* Exercise objective: Extract every record, exactly as written, and ignore the pictures.

* Material for this exercise:
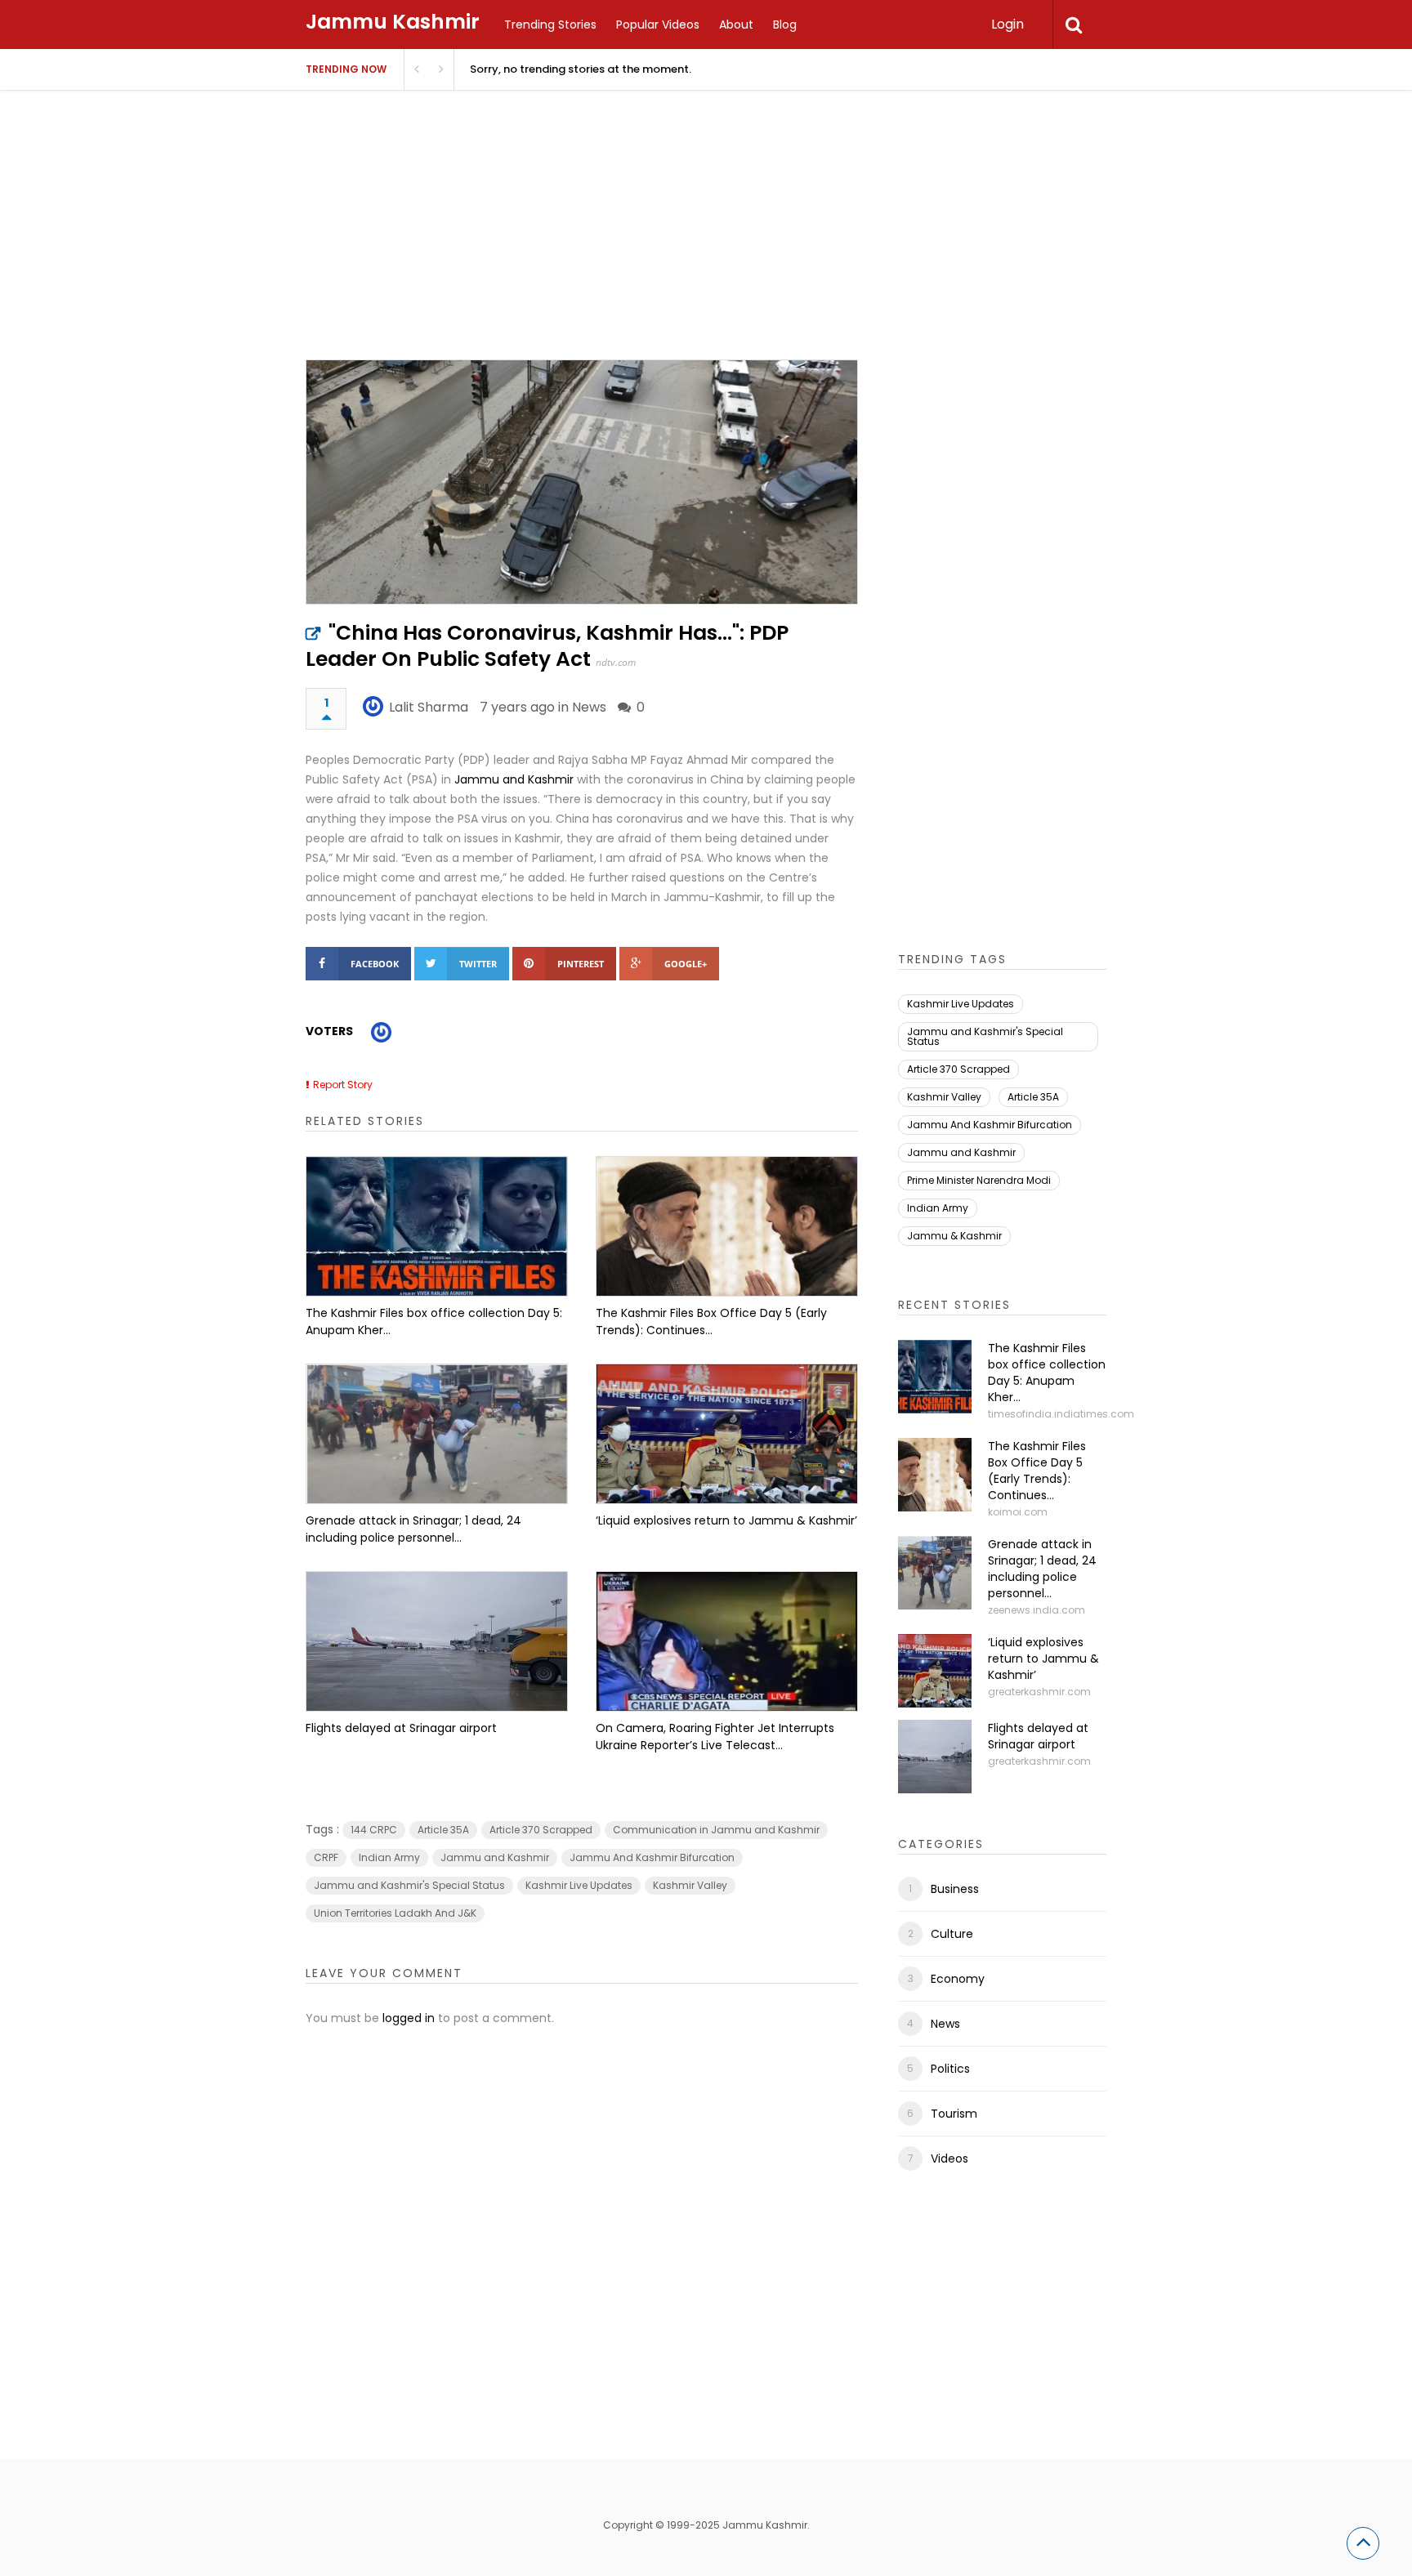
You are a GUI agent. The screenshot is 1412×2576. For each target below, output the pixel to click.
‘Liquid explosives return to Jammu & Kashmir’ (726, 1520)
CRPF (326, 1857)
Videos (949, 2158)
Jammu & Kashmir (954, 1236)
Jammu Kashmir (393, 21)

* Reply:
You are a GUI agent. The screenshot is 1412×2576. For each target below, output the pixel to click.
‘Liquid explosives return to Jammu & Kashmir’ (726, 1520)
CRPF (326, 1857)
Videos (949, 2158)
Jammu & Kashmir (954, 1236)
Jammu Kashmir (393, 21)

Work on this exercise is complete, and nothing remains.